High School Football

They lost every game they played for four years. Now they can’t stop winning.

Logan County’s Gary Hardy (34) and Caden McKinnis (75) celebrated after their 34-6 win over Todd County Central on Oct. 27 at Logan County.
Logan County’s Gary Hardy (34) and Caden McKinnis (75) celebrated after their 34-6 win over Todd County Central on Oct. 27 at Logan County. Bowling Green Daily News

The following question was asked by the Herald-Leader as part of a preseason survey sent to high school football coaches:

“What would constitute, in your mind, a successful season in 2017?”

To that, Logan County Coach Todd Adler responded: “A .500 season or better and go to the playoffs.”

For many programs, that goal might appear to lack ambition. For Logan County — a team that had lost 42 straight games from Oct. 19, 2012, until ending the streak with a win over Todd County Central on Oct. 28, 2016 — finishing 5-5 and getting blown out in the first round probably would have felt like winning a state title.

Instead, Logan County might get to play for a state championship.

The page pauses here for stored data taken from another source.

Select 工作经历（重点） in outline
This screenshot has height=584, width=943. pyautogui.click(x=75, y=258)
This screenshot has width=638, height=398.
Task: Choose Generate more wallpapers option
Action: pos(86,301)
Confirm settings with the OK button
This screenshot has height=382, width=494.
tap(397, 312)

The Cougars are 11-0 — undefeated this late in the season for the first time, ever — and will host Hopkinsville in the second round of the playoffs on Friday night. Last Friday’s 54-18 victory over Warren Central was the first time Logan County hosted a playoff game on its own field (the 1988 and 1989 teams that won district championships played their home playoff games at Russellville across town).

So much for going .500.

Adler took the reins of the program last season, when the losing streak was at 33 games. But he’d been around the program before that, leading its middle school feeder in the years prior. This year’s Logan County seniors were eighth-graders on his first middle school team.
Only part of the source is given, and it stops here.